Slavoj Zizek, filósofo esloveno e intenso estudioso da psicanálise, escreveu e editou um livro em colaboração com Molly Anne Rothenberg e Dennis Foster, no qual fala sobre a perversão e as relações sociais. Rothenberg e Foster (2003) apontam que o estágio durante o qual a criança tem que achar uma maneira de se separar, como uma entidade independente, do universo esmagador – mesmo que seguro e prazeroso – da díade, organiza as formas básicas dos laços sociais do adulto, as satisfações que ele irá buscar, os sofrimentos que ele irá passar e também infligir. Assim, o indivíduo entra no campo social quando ele descobre que existe um espaço para ele, em ligação com outros. Mas esse espaço emerge somente quando a Lei do Pai permite uma separação psíquica da mãe, com quem o sujeito está preso num jogo de gozo.

Para avaliar o modo como o perverso funciona, como parte da motivação e da dinâmica do laço social, é preciso entender o dilema do perverso, o gozo e os sofrimentos da posição perversa. Aqueles que não passam pelo acordo edipiano permanecem sujeitos ao horror, assim como ao prazer, de viver no domínio do gozo da mãe, nunca livres para entrar no mundo normal de desejos simbólicos mais moderados e decepções (ROTHENBERG; FOSTER, 2003).

Segundo Chaves (2004), o perverso é aquele que, paradoxalmente, mais “se ocupa” do pai, que mais se torna prisioneiro do pai, amarrando-se a ele através do jogo ou da cumplicidade perversa, da dinâmica do desafio e da transgressão da Lei. Rothenberg e Foster corroboram essa noção, apontando que, “desesperados para encontrar limites para o gozo da

mãe, os perversos tentam fazer essa Lei do Pai operar através de atos transgressivos e recusas” (ROTHENBERG; FOSTER, 2003, p.5). O desafio e a transgressão são traços tipicamente perversos.

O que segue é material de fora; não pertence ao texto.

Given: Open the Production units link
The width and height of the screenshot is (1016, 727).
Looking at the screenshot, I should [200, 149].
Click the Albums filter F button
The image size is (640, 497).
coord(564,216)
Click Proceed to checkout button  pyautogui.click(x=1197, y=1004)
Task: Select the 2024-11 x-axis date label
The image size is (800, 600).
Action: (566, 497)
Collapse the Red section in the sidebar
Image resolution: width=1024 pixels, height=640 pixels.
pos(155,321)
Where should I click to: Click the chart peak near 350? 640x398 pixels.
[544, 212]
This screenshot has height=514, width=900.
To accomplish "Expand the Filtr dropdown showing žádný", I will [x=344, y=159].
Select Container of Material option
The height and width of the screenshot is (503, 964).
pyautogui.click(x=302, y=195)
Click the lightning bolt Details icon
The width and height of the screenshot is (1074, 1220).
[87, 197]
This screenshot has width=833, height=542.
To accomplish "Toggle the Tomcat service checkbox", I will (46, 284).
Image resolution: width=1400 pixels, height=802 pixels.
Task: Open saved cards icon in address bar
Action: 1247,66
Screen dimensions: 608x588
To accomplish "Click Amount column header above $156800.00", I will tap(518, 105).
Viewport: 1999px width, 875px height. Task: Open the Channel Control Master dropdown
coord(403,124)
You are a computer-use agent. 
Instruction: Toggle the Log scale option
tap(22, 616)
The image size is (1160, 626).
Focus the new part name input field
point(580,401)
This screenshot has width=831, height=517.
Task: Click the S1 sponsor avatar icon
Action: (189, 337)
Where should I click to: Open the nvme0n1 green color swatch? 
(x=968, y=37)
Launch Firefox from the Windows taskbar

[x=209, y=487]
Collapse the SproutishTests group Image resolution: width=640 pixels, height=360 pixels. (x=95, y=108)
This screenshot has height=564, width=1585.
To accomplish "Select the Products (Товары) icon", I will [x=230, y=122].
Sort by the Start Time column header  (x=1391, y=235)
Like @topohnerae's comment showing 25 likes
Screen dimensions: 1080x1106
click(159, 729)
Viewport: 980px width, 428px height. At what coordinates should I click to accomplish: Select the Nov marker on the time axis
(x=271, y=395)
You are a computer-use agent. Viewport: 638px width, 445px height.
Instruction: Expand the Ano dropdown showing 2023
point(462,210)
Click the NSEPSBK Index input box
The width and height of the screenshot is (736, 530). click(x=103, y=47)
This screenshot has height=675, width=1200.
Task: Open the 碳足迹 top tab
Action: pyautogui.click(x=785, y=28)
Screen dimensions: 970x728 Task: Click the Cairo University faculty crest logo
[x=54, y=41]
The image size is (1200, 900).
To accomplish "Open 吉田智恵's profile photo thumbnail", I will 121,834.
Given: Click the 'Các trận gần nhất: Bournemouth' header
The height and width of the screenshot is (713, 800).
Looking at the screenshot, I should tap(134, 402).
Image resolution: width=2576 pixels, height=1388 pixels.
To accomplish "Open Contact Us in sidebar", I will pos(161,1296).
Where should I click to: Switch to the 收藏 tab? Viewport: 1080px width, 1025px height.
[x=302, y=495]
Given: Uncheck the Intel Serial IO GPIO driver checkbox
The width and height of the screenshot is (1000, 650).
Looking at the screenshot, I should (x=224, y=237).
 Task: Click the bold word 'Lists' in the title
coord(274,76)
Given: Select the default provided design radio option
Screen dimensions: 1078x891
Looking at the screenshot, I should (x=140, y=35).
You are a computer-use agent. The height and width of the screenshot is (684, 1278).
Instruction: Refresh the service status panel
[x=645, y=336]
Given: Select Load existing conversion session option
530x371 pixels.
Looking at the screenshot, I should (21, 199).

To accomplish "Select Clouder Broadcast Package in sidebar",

As citações anteriores mostram que os referidos autores contemporâneos – Zizek, Rothenberg, Foster, Chaves – teorizam acerca de um mesmo ponto: como a construção edipiana (relações da criança com as figuras materna e paterna) pode levar o sujeito a uma estruturação perversa e como isso implicaria na sua forma de fazer laço social na vida adulta. No entanto, olhando de outro ângulo – um ângulo diferente do da dinâmica infantil, familiar e edipiana – é interessante pensar na perversão no campo social, em como ela se apresenta e organiza a sociedade. Neste sentido, é possível pensar sobre como um sujeito neurótico – que teoricamente passou “com sucesso” pelo Édipo e se estruturou através do mecanismo do recalque – pode, de repente, se ver preso numa montagem perversa em sua vida social.